Prompt
Format the entries from the line with "Describe the element at coordinates (70, 60)" up to and including the line with "Locate an element" as a Markdown table with the columns Row and Line, skipping blank lines and leaving out the pictures.

Source material
----------------------------------------
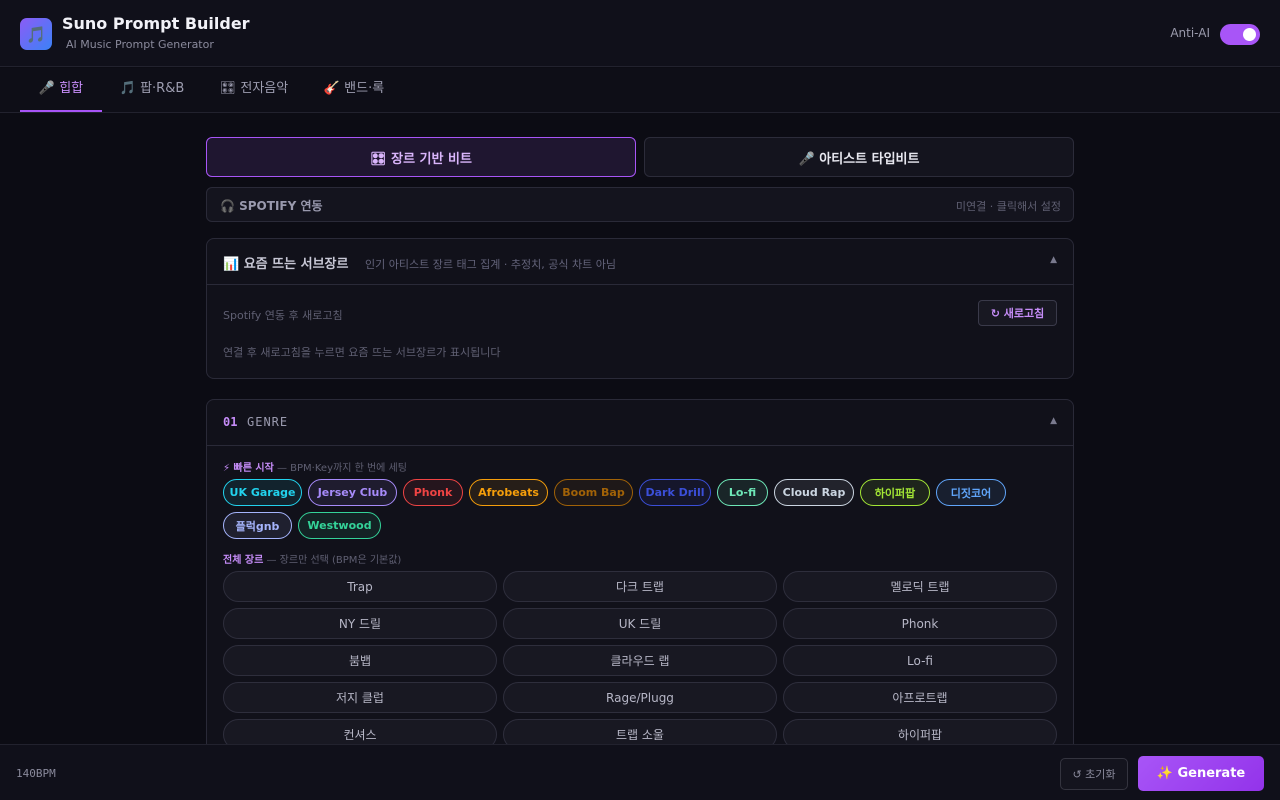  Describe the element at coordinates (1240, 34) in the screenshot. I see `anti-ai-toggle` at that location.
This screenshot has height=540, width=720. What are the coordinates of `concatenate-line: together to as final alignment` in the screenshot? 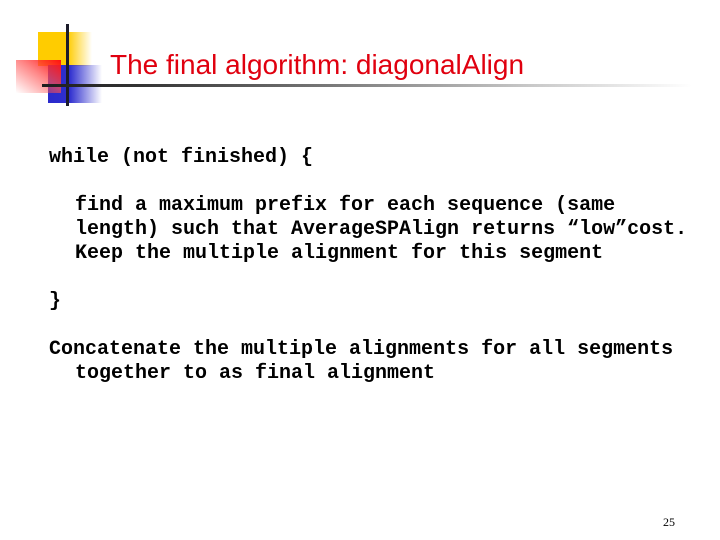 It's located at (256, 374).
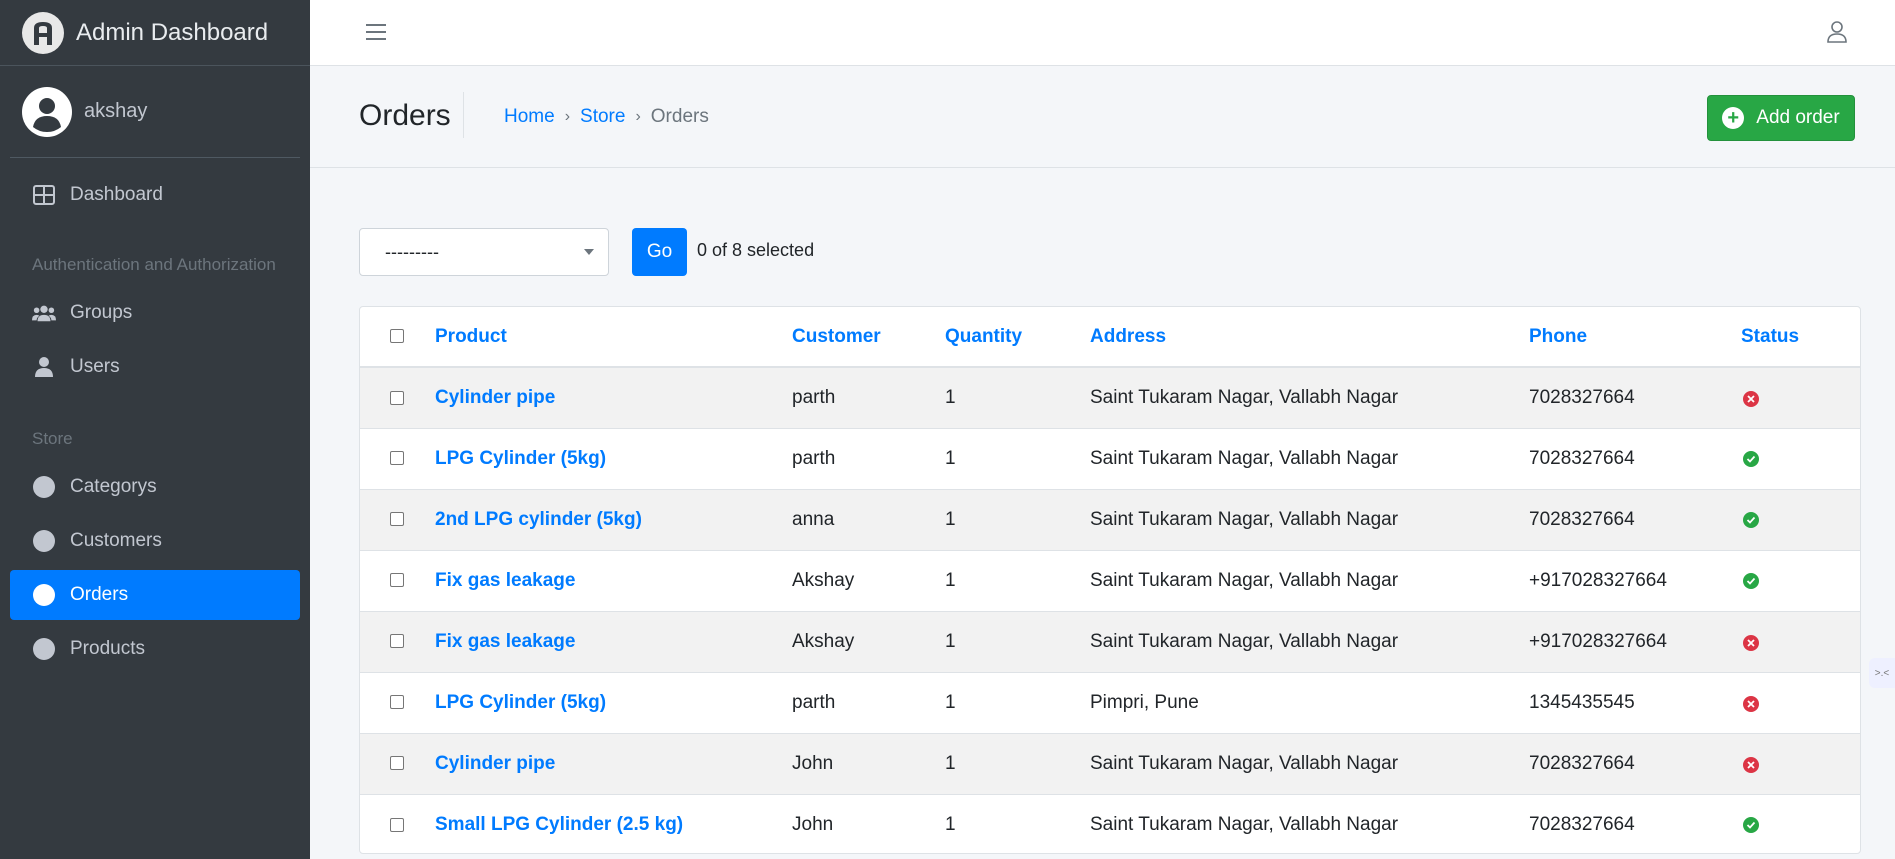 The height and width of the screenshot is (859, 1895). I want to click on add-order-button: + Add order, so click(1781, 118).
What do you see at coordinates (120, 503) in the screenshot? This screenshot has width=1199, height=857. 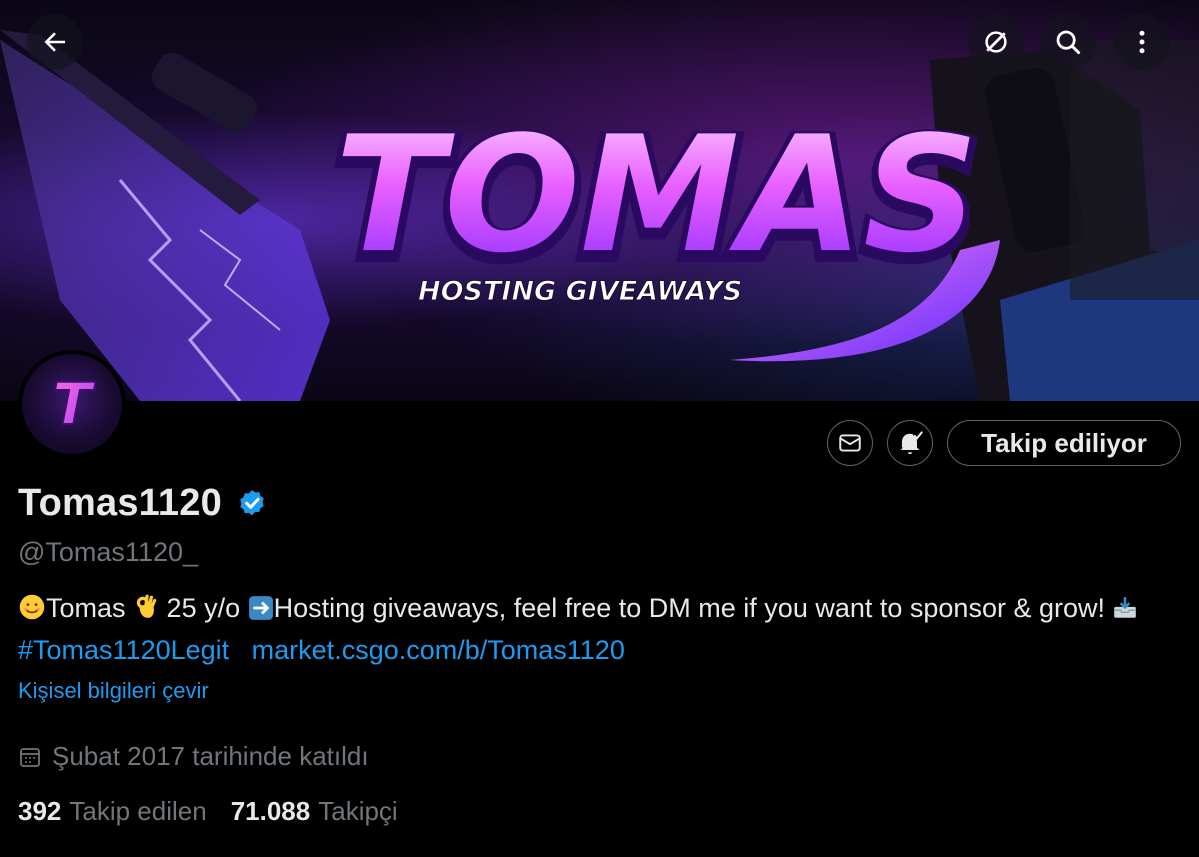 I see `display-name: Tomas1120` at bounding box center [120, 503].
----------------------------------------
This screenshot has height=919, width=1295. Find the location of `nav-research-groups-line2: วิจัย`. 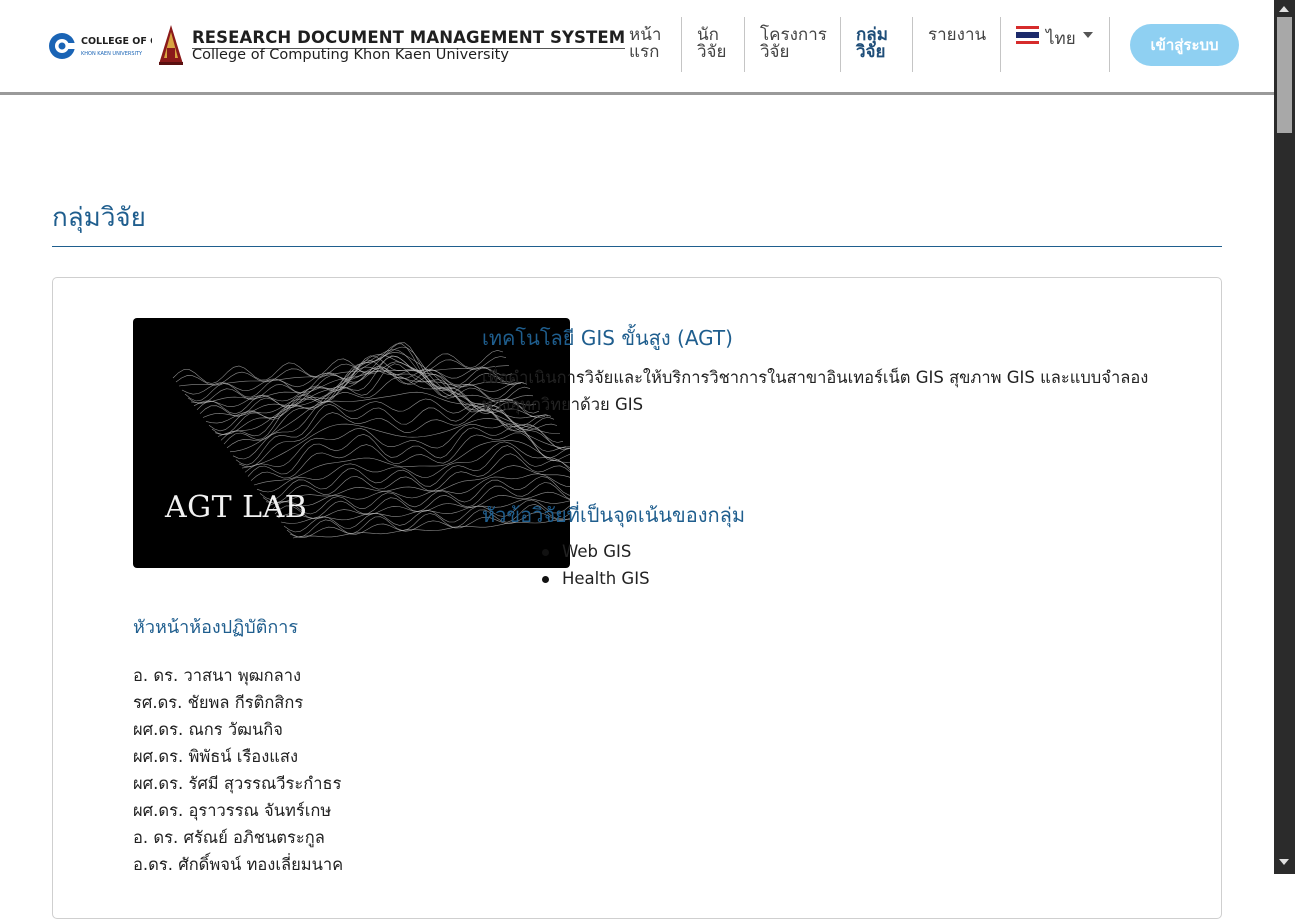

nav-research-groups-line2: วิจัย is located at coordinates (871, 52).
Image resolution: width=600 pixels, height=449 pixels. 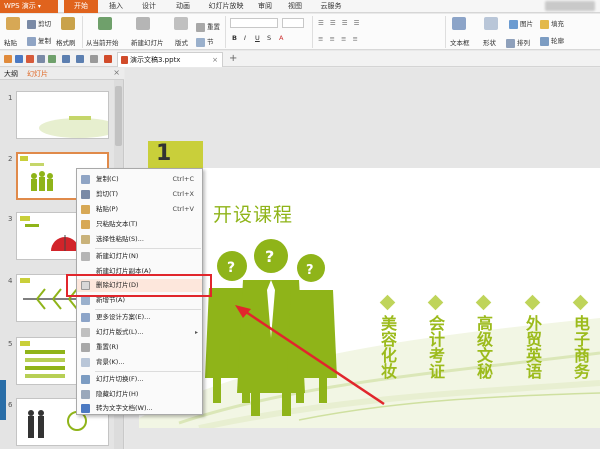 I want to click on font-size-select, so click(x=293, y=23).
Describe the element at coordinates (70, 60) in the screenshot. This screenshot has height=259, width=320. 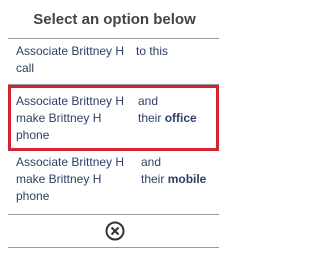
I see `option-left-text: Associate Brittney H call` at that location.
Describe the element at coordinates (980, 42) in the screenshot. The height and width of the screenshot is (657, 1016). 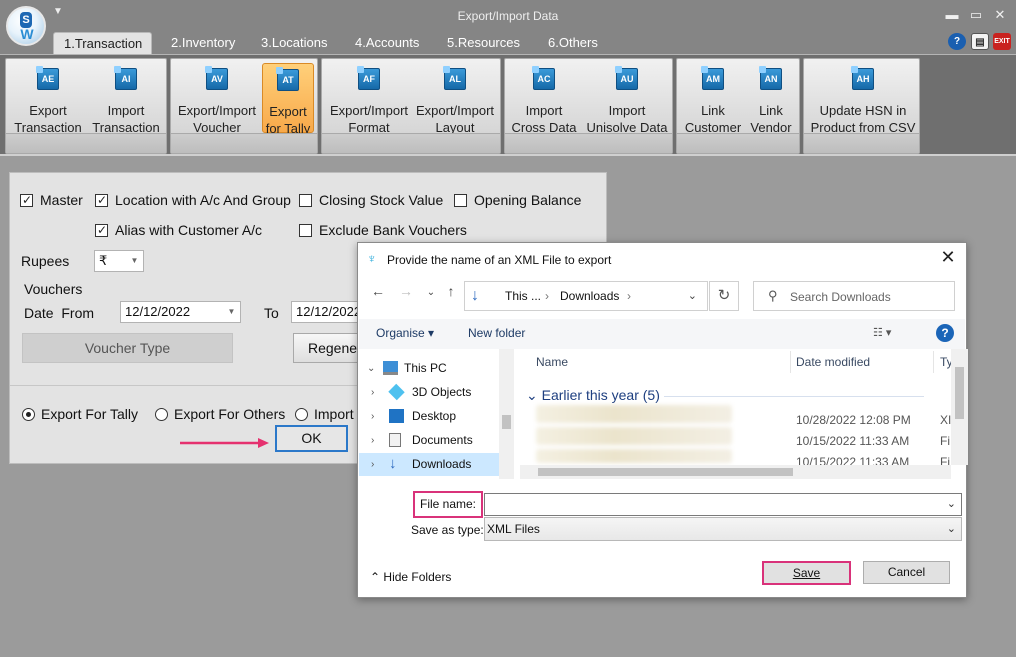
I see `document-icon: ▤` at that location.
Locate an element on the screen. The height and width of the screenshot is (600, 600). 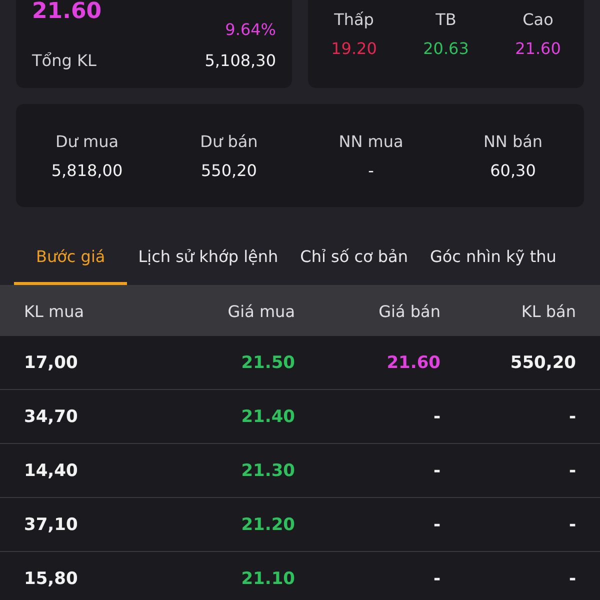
----------------------------------------
Output for this task
| Row | Line |
|---|---|
| 1 | Describe the element at coordinates (70, 60) in the screenshot. This screenshot has height=259, width=320.  |
| 2 | I see `option-left-text: Associate Brittney H call` at that location. |
| 3 | Describe the element at coordinates (980, 42) in the screenshot. The height and width of the screenshot is (657, 1016).  |
| 4 | I see `document-icon: ▤` at that location. |
| 5 | Locate an element on the screen. The height and width of the screenshot is (600, 600).  |